# Son of a Gun,  did I just ruin 24 lbs of bacon  ??



## mark bacon (Jan 22, 2015)

Wondering if I ruined my bellies ??? I have a Char Griller offset smoker.  I tried to toss a ridiculous amount of smoke on the bellies by using chunks, chips and also pellets on a very cold night and put a little snow on top of everything to keep the flames down. 

Guess what didn't work  ?? or maybe I needed more snow or a few water spritzes on the wood.  In any case, I went out about 3 hours later to check to see how things were going and when I opened up the offset barrel, all the wood was ash, and there were almost no coals left smoldering.  Everything had burned up.  Normally, I can get about 3-4 hours per load of chunks and chips, but I had never tossed pellets on the pile as well.

 When I opened the smoker and looked at the bacon, it was BLACK.  Internal temp was only 100, but the exterior of the bellies was an oily black mess.  Not burnt or crispy, but  it was definitely covered in black.  Guessing that when the wood / chips/ pellets caught flame, it also burned all the soot off the offset barrel and then this drifted across the bellies leaving a black residue that smelled like a house fire as the outside of the offset smoker now has the paint burnt off.

Since it was cold, 35-38 that day, I left the bellies in the smoker but opened all the dampers and flue in an effort to air them out.  That nite, I literally scrubbed and washed off as much of the black as I could and then let them air dry for another 36 hours.  This morning I tossed some pecan into my AMNPS and I am hoping the 36 hour air dry and the follow up pecan smoke will make the burnt house smell go away.   Every time I try to rush bacon, it does not come out as well as when I take my time.

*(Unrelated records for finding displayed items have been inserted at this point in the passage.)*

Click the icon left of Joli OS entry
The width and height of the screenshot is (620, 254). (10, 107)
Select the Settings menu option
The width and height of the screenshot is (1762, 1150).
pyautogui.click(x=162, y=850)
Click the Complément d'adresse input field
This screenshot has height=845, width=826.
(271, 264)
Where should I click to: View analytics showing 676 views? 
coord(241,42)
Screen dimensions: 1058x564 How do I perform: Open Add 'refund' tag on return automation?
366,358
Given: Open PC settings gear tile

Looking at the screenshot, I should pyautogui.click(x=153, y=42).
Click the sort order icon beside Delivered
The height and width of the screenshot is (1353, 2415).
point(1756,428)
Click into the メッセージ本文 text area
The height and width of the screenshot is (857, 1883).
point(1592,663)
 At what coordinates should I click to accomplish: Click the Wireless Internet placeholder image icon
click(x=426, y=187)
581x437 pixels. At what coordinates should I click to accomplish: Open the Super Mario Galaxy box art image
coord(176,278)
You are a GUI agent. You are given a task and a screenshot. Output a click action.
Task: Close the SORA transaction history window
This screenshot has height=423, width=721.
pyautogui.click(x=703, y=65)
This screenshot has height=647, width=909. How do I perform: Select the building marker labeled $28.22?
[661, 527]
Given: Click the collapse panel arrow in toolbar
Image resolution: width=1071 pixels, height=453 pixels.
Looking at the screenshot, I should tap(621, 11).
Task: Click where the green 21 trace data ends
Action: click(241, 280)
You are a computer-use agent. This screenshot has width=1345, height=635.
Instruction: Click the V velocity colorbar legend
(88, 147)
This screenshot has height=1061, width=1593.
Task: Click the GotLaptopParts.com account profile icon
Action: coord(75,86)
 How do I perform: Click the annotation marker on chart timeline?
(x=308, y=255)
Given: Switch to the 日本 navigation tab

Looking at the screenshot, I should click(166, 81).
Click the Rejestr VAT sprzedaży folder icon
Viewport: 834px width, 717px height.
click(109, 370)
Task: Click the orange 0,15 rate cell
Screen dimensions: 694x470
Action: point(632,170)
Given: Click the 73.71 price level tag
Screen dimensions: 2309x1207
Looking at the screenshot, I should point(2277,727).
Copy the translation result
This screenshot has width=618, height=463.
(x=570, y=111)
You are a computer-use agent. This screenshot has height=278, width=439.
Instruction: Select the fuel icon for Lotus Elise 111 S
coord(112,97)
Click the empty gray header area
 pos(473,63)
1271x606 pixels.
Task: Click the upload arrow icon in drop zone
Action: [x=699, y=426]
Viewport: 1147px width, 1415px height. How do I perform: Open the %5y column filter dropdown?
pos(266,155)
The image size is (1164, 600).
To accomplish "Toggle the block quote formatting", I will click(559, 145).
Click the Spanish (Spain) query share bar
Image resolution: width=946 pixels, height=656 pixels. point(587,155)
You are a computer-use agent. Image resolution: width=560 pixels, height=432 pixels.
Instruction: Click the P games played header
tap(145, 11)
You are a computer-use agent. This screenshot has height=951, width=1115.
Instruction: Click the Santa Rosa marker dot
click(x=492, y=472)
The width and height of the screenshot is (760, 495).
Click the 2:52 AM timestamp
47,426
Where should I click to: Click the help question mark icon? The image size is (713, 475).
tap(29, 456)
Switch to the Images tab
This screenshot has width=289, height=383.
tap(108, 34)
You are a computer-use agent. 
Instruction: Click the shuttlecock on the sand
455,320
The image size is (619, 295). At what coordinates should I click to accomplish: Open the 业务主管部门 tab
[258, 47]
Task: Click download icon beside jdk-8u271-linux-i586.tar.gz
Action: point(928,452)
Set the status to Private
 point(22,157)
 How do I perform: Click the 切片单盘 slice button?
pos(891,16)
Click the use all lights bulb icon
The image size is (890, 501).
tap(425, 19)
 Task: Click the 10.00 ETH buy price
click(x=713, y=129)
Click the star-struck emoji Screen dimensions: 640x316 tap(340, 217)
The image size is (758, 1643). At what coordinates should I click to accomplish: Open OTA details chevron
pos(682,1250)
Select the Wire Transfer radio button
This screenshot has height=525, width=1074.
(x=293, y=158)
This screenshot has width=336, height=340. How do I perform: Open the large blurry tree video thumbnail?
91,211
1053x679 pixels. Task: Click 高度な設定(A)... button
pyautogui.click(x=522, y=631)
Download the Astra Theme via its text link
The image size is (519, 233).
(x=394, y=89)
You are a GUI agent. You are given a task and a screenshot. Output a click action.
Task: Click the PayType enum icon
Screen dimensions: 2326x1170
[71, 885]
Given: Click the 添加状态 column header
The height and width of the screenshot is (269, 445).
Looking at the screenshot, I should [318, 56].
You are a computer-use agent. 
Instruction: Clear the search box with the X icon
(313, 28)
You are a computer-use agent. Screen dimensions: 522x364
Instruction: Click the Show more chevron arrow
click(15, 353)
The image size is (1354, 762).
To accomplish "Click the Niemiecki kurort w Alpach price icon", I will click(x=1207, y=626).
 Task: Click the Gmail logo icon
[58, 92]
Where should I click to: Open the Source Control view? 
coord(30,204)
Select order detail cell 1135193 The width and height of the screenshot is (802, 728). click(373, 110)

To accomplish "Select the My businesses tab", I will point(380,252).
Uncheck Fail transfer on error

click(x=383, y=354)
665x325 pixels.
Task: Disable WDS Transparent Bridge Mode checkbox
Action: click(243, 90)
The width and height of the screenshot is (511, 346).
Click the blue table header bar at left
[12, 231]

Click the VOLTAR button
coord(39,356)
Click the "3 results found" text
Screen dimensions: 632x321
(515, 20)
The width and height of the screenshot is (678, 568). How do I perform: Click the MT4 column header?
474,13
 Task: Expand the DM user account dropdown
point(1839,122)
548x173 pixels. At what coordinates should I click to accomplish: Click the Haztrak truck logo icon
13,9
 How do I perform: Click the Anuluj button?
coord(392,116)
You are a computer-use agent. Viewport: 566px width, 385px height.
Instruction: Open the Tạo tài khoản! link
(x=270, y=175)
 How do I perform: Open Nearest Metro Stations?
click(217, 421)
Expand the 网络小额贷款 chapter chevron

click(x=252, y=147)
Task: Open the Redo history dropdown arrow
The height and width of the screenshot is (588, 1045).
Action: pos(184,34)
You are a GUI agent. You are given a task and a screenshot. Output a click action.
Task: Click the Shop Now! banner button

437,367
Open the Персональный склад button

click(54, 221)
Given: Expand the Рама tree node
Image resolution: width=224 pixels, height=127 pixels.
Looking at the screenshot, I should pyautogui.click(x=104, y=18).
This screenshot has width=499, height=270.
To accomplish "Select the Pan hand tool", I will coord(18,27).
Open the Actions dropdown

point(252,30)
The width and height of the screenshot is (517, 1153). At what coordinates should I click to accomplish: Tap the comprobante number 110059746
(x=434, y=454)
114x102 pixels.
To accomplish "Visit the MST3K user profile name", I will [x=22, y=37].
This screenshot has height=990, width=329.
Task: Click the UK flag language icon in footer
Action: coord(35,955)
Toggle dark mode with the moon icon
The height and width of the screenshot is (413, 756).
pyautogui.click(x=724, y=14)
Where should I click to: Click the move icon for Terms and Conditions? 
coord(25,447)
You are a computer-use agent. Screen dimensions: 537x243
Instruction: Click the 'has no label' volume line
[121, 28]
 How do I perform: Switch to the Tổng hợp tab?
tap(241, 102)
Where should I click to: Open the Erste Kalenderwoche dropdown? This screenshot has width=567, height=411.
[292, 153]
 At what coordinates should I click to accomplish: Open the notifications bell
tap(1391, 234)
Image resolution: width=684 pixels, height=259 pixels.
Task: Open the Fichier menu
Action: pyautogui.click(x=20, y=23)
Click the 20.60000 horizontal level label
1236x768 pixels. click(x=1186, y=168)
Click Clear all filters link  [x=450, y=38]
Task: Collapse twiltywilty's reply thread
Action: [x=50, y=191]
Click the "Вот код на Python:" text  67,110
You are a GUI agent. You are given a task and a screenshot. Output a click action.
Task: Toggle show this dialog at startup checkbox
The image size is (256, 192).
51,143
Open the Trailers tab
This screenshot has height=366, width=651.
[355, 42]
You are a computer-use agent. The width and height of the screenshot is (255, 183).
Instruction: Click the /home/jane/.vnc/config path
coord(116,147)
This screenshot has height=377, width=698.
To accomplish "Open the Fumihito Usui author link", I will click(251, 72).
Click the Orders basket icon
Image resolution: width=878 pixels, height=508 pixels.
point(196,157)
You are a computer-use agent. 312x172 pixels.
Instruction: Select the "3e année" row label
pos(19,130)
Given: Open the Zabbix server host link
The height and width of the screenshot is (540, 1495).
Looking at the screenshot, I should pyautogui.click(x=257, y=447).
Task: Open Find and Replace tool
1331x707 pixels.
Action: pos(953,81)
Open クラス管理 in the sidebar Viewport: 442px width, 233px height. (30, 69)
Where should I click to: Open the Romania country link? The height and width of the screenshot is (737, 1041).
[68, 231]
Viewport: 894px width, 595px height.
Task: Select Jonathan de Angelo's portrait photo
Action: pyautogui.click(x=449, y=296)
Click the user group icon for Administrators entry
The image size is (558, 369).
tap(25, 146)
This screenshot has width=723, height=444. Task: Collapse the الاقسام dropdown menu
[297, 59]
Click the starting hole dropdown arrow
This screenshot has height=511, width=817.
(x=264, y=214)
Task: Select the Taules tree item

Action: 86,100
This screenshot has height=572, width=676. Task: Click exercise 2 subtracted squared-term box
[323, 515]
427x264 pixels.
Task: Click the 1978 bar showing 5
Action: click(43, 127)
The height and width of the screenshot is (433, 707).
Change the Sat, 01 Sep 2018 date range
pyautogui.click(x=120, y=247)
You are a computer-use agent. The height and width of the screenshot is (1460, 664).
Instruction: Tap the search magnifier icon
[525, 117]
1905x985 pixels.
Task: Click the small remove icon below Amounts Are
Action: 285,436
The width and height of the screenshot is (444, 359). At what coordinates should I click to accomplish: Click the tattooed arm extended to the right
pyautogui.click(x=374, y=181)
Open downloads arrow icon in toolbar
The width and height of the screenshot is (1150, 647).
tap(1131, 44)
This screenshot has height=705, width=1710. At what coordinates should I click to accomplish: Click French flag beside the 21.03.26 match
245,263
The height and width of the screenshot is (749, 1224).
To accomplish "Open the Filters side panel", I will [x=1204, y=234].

Any other suggestions  ?   soak in maple syrup ?  soak overnite in water and then re-smoke,  Let it air age for another few days or week ? or chalk it up to stupidity and toss out 24 lbs of pork belly and start over ?

Suggestions ?????


----------



## timberjet (Jan 22, 2015)

Oh man. I am gonna bet all that moisture on the bacon and in the smoker created a nice layer of creosote on your bacon. I don't know if there is a remedy for this.


----------



## Bearcarver (Jan 22, 2015)

*  When I opened the smoker and looked at the bacon, it was BLACK.  Internal temp was only 100, but the exterior of the bellies was an oily black mess.  Not burnt or crispy, but  it was definitely covered in black.  Guessing that when the wood / chips/ pellets caught flame, it also burned all the soot off the offset barrel and then this drifted across the bellies leaving a black residue that smelled like a house fire as the outside of the offset smoker now has the paint burnt off.*

If it is as bad as you say above, my guess is you can't wash, soak, or air it into anything you would want to eat.

If there was a way to slice off the outside 1/8" on all sides, the inside might be edible, but that's not an easy chore.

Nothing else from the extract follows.